LES
TROUBLES DE VOISINAGE ET L'INJONCTION EN COPROPRIÉTÉ
par
Me Serge Abud,
avocat
chez PAPINEAU AVOCATS inc.
Étant donné la
température généralement très clémente de cet été, vous vous retrouvez dans une
situation où vous humez les effluves provenant du barbecue de votre voisin d’en
dessous que celui-ci a décidé d’utiliser quotidiennement, en plus de vous faire
«partager» son goût immodéré pour l’opéra à toute heure du jour et de la nuit,
le tout malgré vos protestations personnelles et répétées. Vous saisissez votre
syndicat de la situation et malgré les avertissements donnés, votre voisin ne
diminue pas le rythme de sa cuisson estivale ni le volume de ses auditions
musicales… Quels sont les recours qui restent? Quelles sont les règles
minimales que tous les voisins doivent respecter afin de maintenir la bonne
entente entre eux?
Mis à part certaines
dispositions relatives aux arbres, aux limites de terrain, à l’écoulement des
eaux et aux droits de passage, les relations entre voisins au Québec sont essentiellement
régies par l’article 976 du Code civil du Québec qui se lit comme suit : Les
voisins doivent accepter les inconvénients normaux du voisinage qui n’excèdent
pas les limites de la tolérance qu’ils se doivent, suivant la nature ou la
situation de leurs fonds, ou suivant les usages locaux.
Cet article doit être lu
en conjonction avec l’article 7 du même code suivant lequel aucun droit ne doit
être exercé en vue de nuire à autrui ou de manière excessive et déraisonnable
ainsi qu’avec l’article 1457 suivant lequel toute personne a le devoir de
respecter les règles de conduite qui, suivant les circonstances, les usages ou
la loi, s’imposent à elle de manière à ne pas causer préjudice à autrui.
L’article 1063 du Code
civil prévoit en effet que chaque copropriétaire jouit librement de sa partie
privative et des parties communes, à la condition de respecter le règlement de
l’immeuble et de ne pas porter atteinte ni aux droits des autres
copropriétaires ni à la destination de l’immeuble.
Dans chacune de ces
dispositions législatives, on constate une constante qui est applicable à
l’ensemble du droit civil québécois, à savoir que le préjudice causé à autrui
demeure la limite à l’exercice des droits de chacun. La détermination du
«préjudice» dans un contexte de voisinage pouvant cependant dépendre de la
subjectivité et des sensibilités particulières des personnes impliquées, le
législateur a également imposé un élément objectif au débat potentiel en
obligeant celles-ci à «accepter les inconvénients normaux du voisinage».
- - -
Consigne -> Reproduisez le passage de l’article sur les troubles de voisinage allant de « Mis à part certaines » jusqu’à « préjudice à autrui. », en substituant « copropriétaires » à « voisins ». Les données qui suivent sont indépendantes de l’article.

Lignes de données ->
- - -
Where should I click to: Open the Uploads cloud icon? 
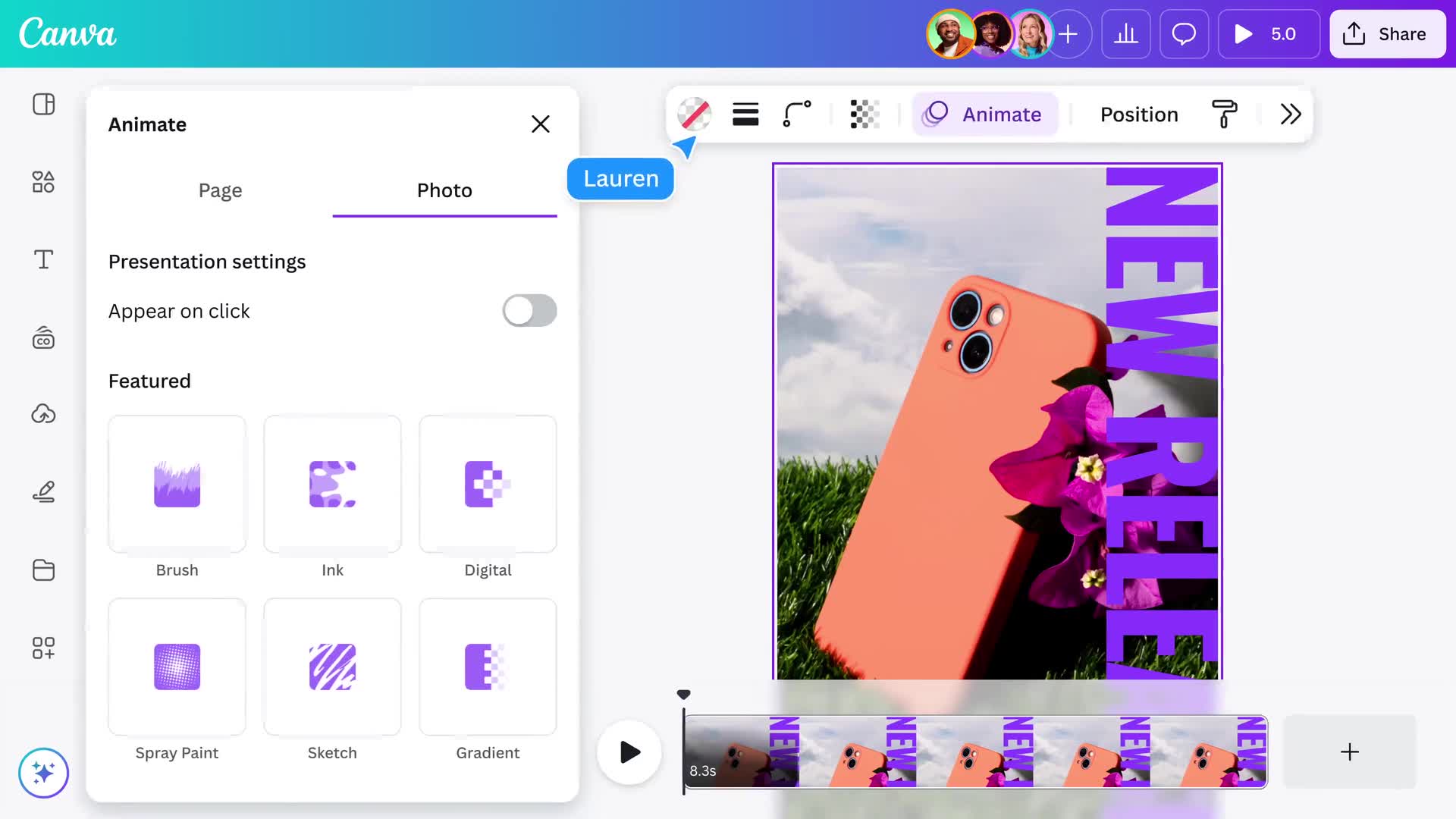tap(43, 414)
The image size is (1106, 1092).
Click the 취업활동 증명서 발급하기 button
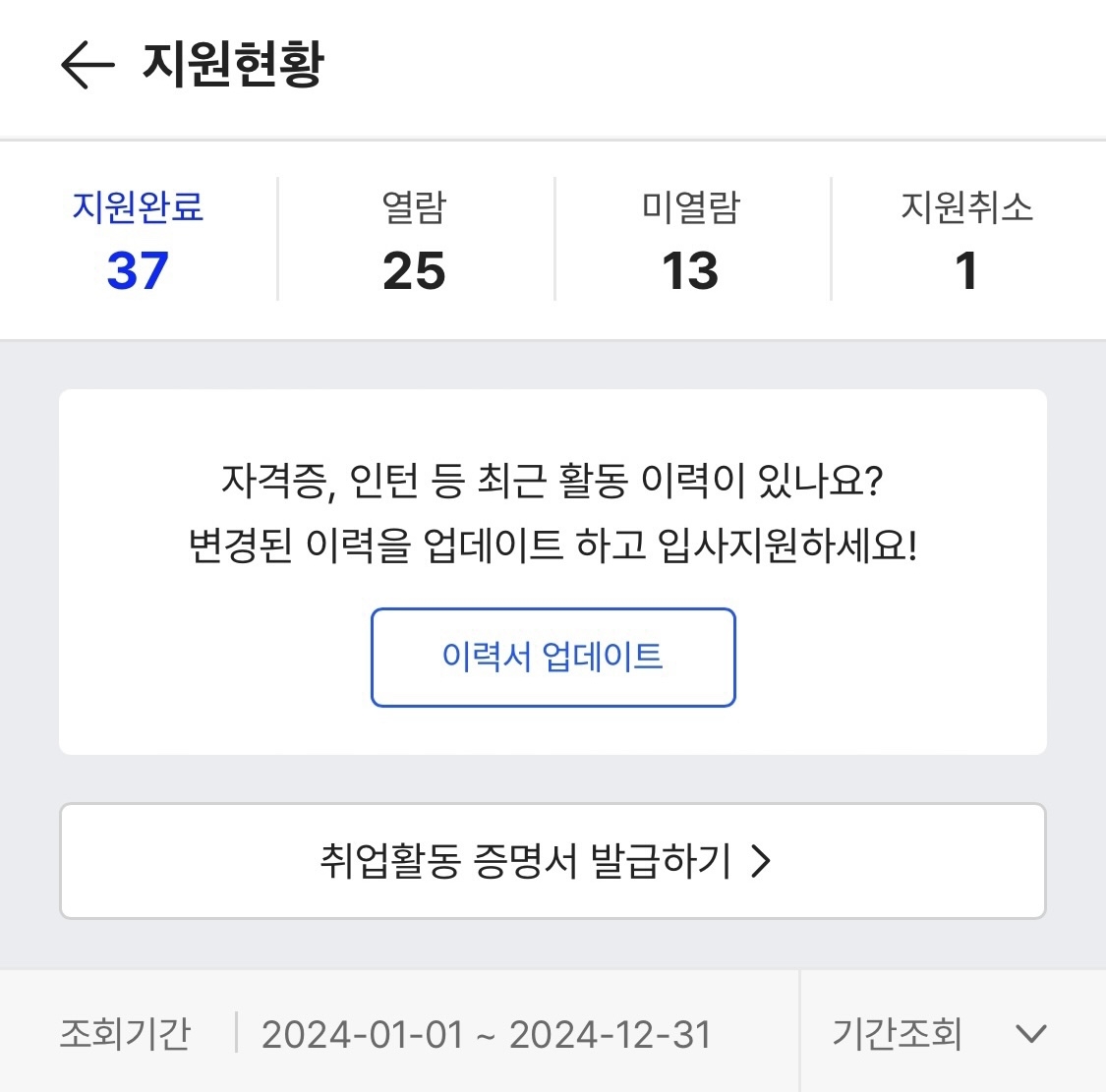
- - -
Réponse attendue ->
Mis à part certaines
dispositions relatives aux arbres, aux limites de terrain, à l’écoulement des
eaux et aux droits de passage, les relations entre copropriétaires au Québec sont essentiellement
régies par l’article 976 du Code civil du Québec qui se lit comme suit : Les
copropriétaires doivent accepter les inconvénients normaux du voisinage qui n’excèdent
pas les limites de la tolérance qu’ils se doivent, suivant la nature ou la
situation de leurs fonds, ou suivant les usages locaux.
Cet article doit être lu
en conjonction avec l’article 7 du même code suivant lequel aucun droit ne doit
être exercé en vue de nuire à autrui ou de manière excessive et déraisonnable
ainsi qu’avec l’article 1457 suivant lequel toute personne a le devoir de
respecter les règles de conduite qui, suivant les circonstances, les usages ou
la loi, s’imposent à elle de manière à ne pas causer préjudice à autrui.